For each line of the data below that holds "right", copy the line.

___ THE DATA ___

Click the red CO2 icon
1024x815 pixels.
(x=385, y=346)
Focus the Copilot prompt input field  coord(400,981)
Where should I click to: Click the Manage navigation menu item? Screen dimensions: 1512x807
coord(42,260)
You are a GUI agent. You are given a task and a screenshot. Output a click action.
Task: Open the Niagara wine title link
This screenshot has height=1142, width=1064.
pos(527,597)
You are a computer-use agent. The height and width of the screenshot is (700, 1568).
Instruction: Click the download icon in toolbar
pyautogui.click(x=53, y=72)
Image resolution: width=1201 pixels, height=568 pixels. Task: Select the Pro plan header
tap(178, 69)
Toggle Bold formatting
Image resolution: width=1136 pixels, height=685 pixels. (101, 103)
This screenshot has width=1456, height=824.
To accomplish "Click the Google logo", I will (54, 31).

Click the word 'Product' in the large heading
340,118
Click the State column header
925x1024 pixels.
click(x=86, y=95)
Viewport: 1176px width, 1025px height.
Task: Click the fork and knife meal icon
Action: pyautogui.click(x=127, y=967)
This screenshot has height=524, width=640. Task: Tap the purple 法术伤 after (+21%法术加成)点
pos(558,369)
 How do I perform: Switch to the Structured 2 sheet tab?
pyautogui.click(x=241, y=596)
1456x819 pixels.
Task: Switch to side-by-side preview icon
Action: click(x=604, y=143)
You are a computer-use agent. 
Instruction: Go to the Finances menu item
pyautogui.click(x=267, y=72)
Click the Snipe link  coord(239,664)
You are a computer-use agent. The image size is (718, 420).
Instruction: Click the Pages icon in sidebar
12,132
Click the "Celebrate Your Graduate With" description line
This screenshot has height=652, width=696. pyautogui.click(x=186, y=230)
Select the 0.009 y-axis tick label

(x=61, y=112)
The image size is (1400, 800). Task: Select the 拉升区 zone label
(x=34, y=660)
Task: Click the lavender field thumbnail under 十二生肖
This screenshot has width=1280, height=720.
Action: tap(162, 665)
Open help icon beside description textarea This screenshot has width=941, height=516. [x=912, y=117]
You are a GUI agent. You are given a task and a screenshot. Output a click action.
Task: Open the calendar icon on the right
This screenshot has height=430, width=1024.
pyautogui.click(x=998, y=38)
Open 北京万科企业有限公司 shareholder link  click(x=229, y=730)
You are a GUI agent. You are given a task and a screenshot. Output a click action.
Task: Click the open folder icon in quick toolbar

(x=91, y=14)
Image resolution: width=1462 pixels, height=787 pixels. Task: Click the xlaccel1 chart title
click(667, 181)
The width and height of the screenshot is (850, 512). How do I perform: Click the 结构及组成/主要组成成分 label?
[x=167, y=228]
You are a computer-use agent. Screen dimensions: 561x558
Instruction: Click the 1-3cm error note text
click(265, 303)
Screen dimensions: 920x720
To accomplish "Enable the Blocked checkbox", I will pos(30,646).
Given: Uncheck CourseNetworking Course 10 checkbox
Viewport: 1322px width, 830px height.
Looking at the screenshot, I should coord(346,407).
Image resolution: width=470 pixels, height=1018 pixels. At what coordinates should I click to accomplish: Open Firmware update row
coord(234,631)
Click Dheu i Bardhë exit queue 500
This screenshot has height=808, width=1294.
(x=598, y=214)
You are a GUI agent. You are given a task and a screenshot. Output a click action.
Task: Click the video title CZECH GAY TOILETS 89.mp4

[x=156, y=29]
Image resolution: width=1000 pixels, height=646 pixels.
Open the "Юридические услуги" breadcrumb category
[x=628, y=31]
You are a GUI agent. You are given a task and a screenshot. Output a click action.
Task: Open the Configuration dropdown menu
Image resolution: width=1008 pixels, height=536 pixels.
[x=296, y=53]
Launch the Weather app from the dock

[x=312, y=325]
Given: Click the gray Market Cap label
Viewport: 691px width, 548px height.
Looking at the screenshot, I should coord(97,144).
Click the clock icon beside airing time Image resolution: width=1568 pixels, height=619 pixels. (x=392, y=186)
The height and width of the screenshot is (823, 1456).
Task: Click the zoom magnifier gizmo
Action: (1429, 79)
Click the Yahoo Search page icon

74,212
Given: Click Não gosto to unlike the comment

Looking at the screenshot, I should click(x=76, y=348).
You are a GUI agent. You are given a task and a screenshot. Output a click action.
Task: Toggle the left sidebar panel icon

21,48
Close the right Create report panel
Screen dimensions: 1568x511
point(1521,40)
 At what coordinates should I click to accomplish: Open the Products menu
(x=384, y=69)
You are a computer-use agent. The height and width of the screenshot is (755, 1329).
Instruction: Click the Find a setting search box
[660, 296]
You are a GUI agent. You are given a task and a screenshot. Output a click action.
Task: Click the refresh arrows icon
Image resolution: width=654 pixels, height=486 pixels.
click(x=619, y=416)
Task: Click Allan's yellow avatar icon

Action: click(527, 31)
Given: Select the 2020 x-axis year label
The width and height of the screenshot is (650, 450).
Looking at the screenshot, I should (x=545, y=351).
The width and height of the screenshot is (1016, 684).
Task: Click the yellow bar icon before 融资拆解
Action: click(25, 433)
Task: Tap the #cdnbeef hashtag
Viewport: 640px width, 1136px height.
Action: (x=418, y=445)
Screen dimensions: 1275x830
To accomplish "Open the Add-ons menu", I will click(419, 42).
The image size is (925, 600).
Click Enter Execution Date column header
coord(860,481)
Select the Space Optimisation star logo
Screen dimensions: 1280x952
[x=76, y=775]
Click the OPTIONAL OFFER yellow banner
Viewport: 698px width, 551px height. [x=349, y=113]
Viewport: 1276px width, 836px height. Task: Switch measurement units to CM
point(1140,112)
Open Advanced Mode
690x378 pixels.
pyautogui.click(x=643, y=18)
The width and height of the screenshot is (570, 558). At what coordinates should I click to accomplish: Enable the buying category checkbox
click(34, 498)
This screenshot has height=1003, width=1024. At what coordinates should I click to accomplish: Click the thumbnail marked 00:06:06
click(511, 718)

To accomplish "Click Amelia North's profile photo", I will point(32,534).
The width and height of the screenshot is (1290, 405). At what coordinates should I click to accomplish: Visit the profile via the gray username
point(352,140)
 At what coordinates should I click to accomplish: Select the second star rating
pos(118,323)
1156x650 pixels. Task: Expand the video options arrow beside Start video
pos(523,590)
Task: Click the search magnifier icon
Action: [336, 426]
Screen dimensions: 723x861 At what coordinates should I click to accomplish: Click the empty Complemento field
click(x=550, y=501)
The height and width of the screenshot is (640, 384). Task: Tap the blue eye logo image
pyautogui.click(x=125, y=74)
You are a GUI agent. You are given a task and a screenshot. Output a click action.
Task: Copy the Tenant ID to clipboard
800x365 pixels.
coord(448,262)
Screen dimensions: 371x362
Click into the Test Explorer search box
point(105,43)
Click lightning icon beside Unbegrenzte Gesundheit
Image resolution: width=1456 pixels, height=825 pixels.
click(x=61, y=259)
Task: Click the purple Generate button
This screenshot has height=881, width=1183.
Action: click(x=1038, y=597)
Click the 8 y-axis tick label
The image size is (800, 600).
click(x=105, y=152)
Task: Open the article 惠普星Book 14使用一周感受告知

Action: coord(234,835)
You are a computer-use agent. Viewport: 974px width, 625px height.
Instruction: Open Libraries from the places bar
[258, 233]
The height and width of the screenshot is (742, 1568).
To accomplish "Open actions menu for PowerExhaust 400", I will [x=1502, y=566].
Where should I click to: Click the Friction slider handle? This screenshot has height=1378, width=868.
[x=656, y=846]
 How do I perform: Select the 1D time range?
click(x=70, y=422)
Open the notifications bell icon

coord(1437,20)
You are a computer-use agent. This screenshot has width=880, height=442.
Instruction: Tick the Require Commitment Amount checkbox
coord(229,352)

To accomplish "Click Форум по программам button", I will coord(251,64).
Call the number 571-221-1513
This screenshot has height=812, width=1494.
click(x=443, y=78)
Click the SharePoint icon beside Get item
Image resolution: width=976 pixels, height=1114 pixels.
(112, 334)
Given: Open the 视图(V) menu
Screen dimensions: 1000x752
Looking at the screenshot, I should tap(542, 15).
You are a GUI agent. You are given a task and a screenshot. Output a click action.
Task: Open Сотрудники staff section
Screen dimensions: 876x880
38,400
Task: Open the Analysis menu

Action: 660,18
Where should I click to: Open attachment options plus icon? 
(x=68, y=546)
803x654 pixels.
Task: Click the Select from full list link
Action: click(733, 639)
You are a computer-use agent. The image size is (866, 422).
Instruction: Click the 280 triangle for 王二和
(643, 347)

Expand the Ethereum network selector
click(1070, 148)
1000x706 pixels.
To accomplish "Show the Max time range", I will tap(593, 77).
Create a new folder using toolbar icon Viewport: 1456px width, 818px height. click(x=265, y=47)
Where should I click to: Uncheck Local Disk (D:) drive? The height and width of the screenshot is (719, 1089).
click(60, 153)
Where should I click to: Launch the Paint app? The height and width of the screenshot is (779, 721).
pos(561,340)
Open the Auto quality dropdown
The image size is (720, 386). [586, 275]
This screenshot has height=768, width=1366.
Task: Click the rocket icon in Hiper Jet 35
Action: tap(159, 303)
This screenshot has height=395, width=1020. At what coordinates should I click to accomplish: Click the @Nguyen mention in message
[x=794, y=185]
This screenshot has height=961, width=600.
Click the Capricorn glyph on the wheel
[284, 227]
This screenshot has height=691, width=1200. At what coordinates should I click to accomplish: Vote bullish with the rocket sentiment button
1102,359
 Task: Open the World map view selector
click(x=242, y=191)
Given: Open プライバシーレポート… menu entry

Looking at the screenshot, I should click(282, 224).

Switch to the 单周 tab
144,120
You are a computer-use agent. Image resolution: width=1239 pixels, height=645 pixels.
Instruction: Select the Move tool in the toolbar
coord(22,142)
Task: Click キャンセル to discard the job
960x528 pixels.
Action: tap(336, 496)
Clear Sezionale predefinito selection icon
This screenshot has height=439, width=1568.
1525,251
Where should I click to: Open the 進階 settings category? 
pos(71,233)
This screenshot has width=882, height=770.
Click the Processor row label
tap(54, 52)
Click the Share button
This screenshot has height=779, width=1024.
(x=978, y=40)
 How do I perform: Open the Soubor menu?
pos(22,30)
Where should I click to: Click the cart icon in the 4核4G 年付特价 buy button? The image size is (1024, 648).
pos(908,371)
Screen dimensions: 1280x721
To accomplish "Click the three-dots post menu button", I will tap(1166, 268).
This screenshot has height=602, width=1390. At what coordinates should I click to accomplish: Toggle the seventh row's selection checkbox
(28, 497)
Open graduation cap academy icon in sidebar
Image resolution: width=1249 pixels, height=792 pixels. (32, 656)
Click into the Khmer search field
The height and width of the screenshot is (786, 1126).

___

● PROBLEM SOLUTION:
Task: Open the calendar icon on the right
Close the right Create report panel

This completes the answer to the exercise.